Russia-focused gold miner Petropavlovsk last night saw its proposed debt restructuring come under fire after one of its major stakeholders blasted the plan for allegedly favouring bondholders over shareholders.
The proposed plan is due to be voted on this month but requires the approval of both bondholders and 75 per cent of shareholders to go ahead.
Sapinda, an Amsterdam-registered private investment vehicle owned by German entrepreneur Lars Windhorst, said yesterday that itself and other investors had acquired a 10.7 per cent stake in the beleaguered miner and were looking to force the company’s board to renegotiate a deal that it feels is more equitable to shareholders.
The fund said it would vote against the current plan in the general meeting and that it was drawing up an alternative recapitalisation programme which was fairer to shareholders and would see the fund invest “a substantial amount of money” in the London-listed miner.

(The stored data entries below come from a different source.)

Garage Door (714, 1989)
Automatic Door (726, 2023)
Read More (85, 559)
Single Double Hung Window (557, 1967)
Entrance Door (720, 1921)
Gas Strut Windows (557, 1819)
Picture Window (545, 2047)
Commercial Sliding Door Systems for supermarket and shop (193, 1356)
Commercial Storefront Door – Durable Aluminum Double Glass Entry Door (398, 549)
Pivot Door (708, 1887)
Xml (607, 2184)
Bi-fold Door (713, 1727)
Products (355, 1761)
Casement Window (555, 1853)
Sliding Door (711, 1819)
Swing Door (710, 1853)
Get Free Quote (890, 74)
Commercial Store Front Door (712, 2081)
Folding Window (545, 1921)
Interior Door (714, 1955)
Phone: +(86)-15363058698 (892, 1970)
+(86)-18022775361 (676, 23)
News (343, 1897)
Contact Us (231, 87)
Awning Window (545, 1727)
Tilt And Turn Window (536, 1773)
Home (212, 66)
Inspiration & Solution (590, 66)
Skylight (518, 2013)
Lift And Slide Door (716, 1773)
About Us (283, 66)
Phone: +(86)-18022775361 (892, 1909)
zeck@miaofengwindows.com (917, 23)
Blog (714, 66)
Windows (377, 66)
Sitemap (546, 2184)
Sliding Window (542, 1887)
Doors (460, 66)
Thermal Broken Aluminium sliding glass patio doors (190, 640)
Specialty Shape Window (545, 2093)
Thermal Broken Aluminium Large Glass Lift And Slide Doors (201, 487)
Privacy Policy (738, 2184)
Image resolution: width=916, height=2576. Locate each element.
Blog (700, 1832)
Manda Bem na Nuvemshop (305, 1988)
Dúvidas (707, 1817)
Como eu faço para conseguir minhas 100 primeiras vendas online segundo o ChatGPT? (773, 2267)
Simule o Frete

As part of the current restructuring plan, Petropavlovsk launched a strongly discounted and dilutive rights issue, at a ratio of 157-for-10, earlier this month to raise up to $235m (£153m), alongside issuing $100m of new five-year convertible debt. The firm’s founders, Peter Hambro and Pavel Maslovsky, also pledged to invest $30m.
But Tim Whyte, Sapinda’s chief operating officer for natural resources, told City A.M.: “ The proposal is wholly unfair. It will result in bondholders and those inside management, which is Hambro and Maslovsky, owning 95 per cent of the company’s shares. And if you think about it, if 95 per cent of the company is ultimately looking to sell, why would anyone buy the company after the transaction? The ultimate conclusion is that Petropavlovsk will just limp ahead as a zombie company going forward.”